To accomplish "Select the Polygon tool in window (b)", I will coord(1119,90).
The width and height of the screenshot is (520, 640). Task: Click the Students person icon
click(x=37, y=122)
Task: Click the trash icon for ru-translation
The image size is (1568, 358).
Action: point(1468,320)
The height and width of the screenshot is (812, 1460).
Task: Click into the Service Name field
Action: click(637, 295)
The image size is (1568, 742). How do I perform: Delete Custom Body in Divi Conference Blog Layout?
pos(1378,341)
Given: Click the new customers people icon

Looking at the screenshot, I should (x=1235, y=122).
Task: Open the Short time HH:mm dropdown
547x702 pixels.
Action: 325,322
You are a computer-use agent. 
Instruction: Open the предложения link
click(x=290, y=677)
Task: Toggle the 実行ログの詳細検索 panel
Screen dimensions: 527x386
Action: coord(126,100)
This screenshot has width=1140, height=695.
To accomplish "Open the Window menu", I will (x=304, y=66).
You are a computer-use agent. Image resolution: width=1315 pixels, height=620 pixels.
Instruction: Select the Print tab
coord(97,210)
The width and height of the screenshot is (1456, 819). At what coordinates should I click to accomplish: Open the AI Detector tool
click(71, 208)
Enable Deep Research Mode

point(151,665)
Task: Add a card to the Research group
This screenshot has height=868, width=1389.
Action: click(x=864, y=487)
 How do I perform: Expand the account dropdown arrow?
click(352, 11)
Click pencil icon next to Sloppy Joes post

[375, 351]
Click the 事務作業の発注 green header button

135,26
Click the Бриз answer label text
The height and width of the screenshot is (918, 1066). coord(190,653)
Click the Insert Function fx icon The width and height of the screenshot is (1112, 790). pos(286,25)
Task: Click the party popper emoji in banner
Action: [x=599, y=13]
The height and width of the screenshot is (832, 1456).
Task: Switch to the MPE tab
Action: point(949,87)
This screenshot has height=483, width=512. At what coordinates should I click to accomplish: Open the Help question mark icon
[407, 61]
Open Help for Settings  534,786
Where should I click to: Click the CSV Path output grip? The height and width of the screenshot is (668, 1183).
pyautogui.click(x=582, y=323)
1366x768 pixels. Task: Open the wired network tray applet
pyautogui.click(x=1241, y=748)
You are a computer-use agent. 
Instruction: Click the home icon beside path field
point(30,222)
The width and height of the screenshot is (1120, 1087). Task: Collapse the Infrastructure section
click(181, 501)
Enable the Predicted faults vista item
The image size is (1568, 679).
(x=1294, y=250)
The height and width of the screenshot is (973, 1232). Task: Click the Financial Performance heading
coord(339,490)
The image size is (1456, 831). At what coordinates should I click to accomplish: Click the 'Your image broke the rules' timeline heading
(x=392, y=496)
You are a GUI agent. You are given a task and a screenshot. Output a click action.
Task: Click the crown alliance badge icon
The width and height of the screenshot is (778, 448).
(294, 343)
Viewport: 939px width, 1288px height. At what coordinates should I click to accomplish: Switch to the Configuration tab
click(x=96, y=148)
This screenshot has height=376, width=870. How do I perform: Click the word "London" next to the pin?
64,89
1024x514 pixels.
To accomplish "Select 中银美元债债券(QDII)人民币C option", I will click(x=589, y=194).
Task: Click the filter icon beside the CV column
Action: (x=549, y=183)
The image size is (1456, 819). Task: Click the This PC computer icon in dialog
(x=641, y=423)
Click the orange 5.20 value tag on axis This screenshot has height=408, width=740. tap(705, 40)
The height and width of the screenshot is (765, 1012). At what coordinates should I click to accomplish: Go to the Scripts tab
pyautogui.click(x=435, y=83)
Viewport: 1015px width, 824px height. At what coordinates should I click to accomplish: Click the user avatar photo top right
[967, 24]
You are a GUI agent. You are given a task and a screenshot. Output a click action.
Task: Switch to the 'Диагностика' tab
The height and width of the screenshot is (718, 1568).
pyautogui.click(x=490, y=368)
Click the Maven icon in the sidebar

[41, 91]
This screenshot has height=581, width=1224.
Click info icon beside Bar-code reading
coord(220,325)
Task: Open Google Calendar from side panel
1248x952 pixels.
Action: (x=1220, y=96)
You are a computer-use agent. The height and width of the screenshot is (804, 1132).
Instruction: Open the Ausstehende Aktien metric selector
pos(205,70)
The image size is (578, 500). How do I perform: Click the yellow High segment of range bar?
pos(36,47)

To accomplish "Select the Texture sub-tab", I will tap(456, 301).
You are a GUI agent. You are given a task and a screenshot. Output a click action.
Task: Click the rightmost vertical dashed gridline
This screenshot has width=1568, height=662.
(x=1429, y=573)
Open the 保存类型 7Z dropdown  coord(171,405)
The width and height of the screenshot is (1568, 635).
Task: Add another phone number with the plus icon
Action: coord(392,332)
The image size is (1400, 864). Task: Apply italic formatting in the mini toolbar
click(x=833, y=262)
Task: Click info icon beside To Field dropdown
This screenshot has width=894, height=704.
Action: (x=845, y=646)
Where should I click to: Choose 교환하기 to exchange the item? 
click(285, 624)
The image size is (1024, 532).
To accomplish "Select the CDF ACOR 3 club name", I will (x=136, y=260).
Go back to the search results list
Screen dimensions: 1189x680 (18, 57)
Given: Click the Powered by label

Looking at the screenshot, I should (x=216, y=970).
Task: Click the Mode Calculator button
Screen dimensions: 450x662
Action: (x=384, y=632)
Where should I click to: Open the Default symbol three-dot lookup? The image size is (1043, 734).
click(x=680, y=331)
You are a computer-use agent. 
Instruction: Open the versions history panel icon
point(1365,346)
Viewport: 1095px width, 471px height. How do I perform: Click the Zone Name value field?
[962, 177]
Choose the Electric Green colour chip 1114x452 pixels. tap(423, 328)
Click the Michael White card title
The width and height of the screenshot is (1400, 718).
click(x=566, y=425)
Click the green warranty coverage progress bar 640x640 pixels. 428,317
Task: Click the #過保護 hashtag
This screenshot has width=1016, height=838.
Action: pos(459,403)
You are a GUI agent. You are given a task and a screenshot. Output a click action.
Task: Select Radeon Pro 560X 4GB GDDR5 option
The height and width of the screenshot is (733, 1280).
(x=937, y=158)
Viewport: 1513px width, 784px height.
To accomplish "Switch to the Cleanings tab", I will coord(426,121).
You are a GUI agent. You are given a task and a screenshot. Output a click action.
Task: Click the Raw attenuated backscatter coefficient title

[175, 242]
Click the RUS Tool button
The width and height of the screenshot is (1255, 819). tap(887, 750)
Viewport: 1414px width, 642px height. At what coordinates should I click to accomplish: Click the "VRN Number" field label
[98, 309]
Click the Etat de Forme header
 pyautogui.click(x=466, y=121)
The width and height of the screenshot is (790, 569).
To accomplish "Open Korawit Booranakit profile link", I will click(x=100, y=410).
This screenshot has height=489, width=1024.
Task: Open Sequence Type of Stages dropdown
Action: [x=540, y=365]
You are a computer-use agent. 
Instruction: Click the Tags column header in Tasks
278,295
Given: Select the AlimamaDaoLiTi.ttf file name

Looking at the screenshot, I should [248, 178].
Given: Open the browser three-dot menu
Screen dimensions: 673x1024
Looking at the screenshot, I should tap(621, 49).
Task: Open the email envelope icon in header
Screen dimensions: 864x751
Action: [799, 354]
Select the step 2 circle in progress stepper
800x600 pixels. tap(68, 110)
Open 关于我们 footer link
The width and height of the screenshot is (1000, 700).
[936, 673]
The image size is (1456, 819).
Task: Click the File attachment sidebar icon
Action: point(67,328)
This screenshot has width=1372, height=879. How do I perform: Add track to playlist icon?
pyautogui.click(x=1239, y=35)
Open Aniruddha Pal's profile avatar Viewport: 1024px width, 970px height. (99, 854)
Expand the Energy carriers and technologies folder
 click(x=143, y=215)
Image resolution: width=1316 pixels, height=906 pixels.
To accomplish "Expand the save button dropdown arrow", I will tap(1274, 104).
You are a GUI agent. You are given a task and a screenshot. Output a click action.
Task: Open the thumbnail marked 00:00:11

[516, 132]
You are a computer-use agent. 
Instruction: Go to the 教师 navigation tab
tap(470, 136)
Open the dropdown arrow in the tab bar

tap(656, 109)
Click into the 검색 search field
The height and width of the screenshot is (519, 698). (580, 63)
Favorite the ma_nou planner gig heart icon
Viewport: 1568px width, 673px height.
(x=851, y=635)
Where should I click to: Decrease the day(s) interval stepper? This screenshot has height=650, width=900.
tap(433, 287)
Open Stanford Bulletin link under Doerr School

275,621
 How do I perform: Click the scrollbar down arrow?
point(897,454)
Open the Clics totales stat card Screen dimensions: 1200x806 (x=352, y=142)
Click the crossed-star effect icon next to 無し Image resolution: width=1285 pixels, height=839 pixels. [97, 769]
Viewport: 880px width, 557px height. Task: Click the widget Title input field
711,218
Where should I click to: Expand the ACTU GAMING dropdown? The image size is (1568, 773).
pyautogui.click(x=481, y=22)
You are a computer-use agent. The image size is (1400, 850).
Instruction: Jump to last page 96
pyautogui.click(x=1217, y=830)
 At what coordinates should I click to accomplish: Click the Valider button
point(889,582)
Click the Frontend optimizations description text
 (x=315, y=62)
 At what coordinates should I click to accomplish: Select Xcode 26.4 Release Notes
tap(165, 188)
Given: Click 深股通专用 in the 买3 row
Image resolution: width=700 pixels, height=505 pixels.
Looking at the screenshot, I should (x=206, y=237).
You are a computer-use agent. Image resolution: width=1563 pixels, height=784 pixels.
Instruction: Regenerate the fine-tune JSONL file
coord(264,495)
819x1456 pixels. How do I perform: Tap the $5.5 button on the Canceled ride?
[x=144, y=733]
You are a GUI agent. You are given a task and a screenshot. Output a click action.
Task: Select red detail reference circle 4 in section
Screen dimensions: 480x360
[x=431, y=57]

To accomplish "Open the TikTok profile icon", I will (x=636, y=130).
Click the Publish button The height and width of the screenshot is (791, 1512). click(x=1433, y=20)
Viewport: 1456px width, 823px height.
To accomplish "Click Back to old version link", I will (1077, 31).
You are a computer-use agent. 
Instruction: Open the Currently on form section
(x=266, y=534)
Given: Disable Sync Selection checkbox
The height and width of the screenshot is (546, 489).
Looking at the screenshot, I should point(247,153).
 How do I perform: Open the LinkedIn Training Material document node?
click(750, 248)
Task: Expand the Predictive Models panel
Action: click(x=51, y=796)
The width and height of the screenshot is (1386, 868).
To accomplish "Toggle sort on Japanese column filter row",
----------------
__Problem to solve__:
How many lines of the data above contain the string "Research"? Give only the number.

__Solution to the exercise__:
2